Uno participa de ambas, suponiendo que existan de alguna manera comportamientos
propios de cada género. Uno participa de eso también y participa
de muchas otras influencias que antes no se tomaban en cuenta, por lo
menos Sócrates o Platón no la tomaban en cuenta, que son
todas las influencias. Lo múltiple, lo híbrido van conformando
tu propia personalidad.
A: Sí,
cada uno está formado por muchas personas.
S: Y además
somos también mensajeros, trasladamos los discursos de otras personas
que de alguna manera se entretejen con el nuestro. Es decir, nosotros
también somos un sistema. Luego, está el receptor, para
no hablar de demos como se dice el público. Yo puedo imaginar
receptores pero no un público, no un mercado, es decir, yo digo,
exagerando, que pueda que escriba para la humanidad. La humanidad pueden
ser dos personas o seis mil millones.
Alguien,
que se ocupa de un estilo o de tu obra, se leyó toda tu obra, y
otro escuchó tres versos y otro dos poemas. Otro leyó un
libro. Esa masa ahí, pequeña o regular o grande de receptores,
tiene de tu discurso una percepción muy diversa y a su vez, esa
masa de receptores puede que sea en parte modificada, no todos solamente
algunos, por lo que tú planteaste. Pero, si tú estás
vivo y eres contemporáneo de ellos, ese reflejo te puede llegar
a ti también y te transforma . El receptor es también un
sistema. La poesía viene a ser todo ese sistema formado por varios
sistemas o mucho más complicado...
Un fenómeno
único
A:
Este festival, yo siento que éste es un país tan quebrado.

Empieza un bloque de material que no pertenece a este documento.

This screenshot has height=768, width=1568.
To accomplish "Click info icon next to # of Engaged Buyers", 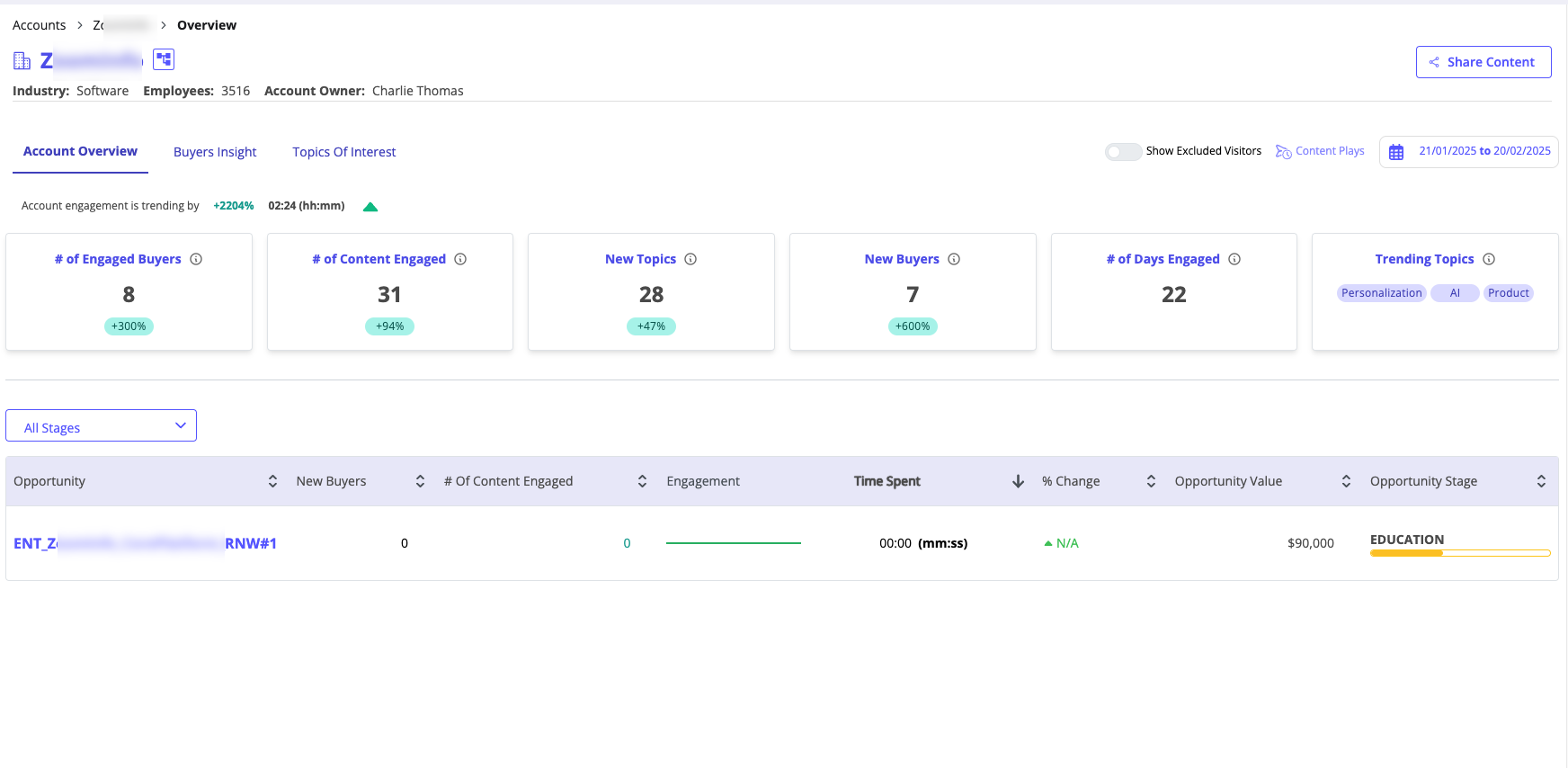I will tap(196, 259).
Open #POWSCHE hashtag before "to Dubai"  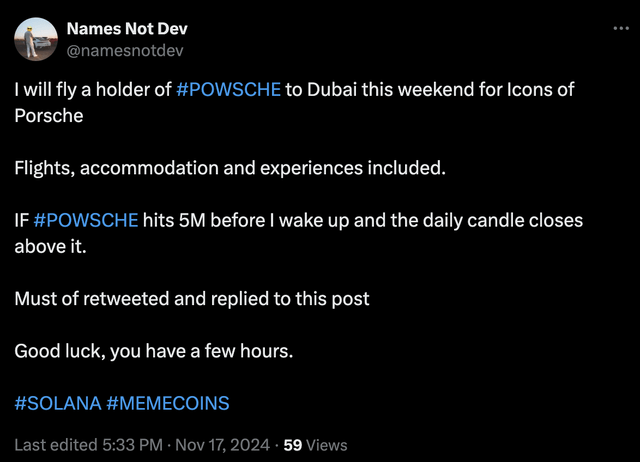click(228, 90)
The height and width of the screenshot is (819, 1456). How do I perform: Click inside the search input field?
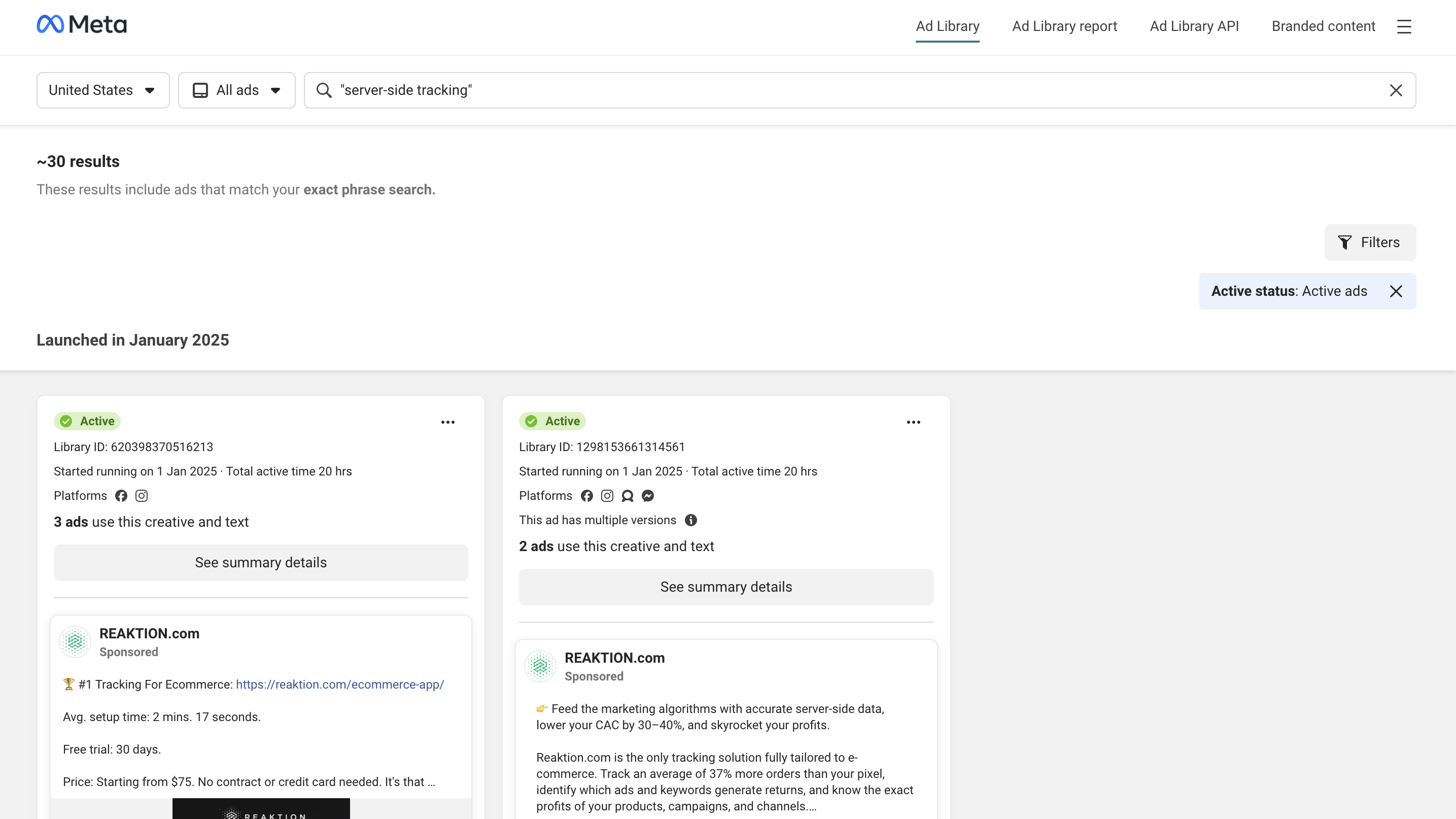[860, 90]
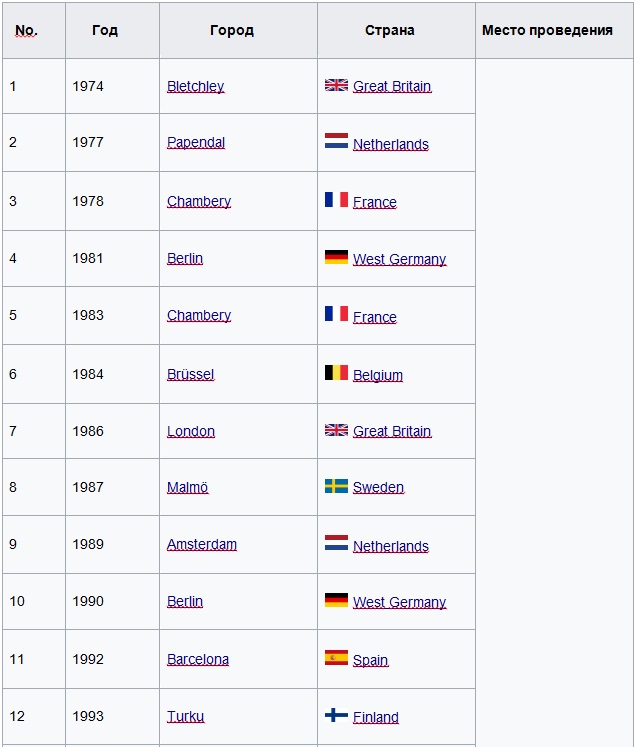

Creo que la respuesta de la gente hacia los poetas ha sido también
como una respuesta a esa fractura, ese dolor que tienen todos encima porque
todos parecen que tienen un familiar, un amigo o alguien que ha caído.
S: Una gran
respuesta colectiva.
A: Sí,
como que hay otra salida ¿o es otra?
S: Cuando
fuimos a la cárcel de Bellavista que terminó todo, una cárcel
que está súper poblada, una cárcel especial porque
está muy cuidada, tú ves que barren, limpian, tienen sus
tiendas, pero están super pobladas, vimos una celda que habían
como 4 ó 5 tipos amontonados y más allá de lo opresivo
que resulta cualquier prisión, ellos tienen un sistema cerrado
de televisión, circuito cerrado.
A:
Están observados.
S: Se hizo
la lectura de poesía en una
A: La
capilla.
S: La capilla,
al mismo tiempo funciona como un pequeño teatro, hay un coro ahí
en la prisión, cantaron el Himno a la Alegría,
de Beethoven. Luego vino la lectura, y volvieron a cantarlo al final y
todo el mundo se agarró de la mano y hacía así
Es impresionante,
hablando de la paz, de la libertad y todas esas cosas. En cierto momento
tú no sabías en dónde estabas.
A: Han
tratado de llevar el festival a todas partes, por ejemplo ayer fui a un
recital que era en un barrio.
S: Creo
que fuimos también al barrio Santa Cruz, un lugar muy carenciado,
de mucha violencia. Ahí han hecho un pequeño teatro y estaba
lleno. Había niños, jóvenes. Repleto.
A: Sí.
S: En cuanto al desarrollo internacional del Festival, en cuanto a
su contenido, yo creo que es un fenómeno único en el mundo.